_Task description_. For this exercise, return exactly the lines of the material below that begin at the one with "Choose the Sleep mode heading" and stop after the one with "This screenshot has height=598, width=392.".

_Exercise materials_.

________

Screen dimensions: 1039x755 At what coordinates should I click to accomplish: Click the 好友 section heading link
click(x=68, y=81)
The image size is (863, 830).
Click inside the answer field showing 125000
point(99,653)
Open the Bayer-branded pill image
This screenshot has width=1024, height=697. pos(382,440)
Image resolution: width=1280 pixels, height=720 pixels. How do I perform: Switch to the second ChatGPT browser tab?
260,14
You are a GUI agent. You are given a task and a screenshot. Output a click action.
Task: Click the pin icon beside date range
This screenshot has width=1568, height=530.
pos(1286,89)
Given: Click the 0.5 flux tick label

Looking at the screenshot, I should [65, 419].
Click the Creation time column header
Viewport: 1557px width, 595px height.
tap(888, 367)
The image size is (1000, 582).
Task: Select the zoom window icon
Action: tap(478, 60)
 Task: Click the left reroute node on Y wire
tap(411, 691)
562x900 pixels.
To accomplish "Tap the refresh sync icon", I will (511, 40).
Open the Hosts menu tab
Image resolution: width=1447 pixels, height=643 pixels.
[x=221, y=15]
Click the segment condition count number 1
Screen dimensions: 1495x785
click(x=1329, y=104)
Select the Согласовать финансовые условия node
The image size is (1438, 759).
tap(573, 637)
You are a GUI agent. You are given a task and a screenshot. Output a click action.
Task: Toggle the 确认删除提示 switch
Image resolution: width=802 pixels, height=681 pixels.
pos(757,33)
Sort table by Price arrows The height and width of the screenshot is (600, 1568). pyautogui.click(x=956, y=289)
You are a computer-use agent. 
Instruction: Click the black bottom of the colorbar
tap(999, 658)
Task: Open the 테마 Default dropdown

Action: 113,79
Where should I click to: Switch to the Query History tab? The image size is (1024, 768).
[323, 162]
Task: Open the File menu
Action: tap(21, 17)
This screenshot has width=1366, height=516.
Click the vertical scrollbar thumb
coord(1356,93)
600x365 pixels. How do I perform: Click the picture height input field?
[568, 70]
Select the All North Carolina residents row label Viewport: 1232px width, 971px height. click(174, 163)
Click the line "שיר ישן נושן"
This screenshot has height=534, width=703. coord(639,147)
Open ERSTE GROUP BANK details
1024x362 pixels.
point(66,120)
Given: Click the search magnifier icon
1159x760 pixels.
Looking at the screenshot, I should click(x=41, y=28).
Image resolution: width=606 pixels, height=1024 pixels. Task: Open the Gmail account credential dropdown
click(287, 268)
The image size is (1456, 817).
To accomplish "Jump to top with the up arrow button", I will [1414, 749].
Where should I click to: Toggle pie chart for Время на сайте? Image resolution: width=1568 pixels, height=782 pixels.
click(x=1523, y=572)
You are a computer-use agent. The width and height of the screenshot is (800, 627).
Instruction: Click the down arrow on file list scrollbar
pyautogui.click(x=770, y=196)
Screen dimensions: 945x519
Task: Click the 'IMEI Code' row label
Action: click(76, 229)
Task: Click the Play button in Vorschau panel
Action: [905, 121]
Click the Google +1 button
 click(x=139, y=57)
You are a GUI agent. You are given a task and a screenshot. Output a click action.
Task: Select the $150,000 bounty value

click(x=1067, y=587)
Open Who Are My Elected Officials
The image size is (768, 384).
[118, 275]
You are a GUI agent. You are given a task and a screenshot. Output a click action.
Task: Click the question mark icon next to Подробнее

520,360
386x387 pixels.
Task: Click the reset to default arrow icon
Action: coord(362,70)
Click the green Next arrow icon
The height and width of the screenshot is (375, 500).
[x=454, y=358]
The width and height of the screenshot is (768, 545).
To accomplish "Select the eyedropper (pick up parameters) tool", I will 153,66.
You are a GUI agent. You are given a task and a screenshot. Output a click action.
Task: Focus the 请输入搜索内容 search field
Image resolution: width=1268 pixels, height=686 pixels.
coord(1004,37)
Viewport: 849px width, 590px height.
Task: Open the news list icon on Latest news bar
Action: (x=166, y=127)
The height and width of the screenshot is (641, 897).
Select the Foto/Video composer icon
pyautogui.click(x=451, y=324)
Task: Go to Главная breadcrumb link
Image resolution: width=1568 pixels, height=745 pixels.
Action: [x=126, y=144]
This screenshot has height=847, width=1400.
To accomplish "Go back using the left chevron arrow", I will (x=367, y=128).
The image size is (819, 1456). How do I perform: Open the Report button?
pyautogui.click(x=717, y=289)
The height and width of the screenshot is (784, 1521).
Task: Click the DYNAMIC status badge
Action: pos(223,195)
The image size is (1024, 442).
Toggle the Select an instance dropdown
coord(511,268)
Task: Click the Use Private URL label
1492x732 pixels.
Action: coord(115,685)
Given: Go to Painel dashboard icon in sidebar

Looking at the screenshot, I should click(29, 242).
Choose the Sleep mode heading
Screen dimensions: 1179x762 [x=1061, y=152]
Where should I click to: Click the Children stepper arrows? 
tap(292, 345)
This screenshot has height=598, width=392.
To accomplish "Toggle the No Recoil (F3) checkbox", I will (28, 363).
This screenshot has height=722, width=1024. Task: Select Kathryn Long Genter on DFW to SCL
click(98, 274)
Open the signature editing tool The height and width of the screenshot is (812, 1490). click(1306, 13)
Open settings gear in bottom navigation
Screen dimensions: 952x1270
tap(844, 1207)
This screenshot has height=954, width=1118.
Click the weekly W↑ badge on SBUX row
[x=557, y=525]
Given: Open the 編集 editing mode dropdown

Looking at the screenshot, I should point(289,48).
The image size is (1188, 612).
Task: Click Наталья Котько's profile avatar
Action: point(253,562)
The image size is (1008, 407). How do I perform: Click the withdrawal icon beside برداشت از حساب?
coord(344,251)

________

_Response to this exercise_.
Choose the Sleep mode heading
Screen dimensions: 1179x762 [x=1061, y=152]
Where should I click to: Click the Children stepper arrows? 
tap(292, 345)
This screenshot has height=598, width=392.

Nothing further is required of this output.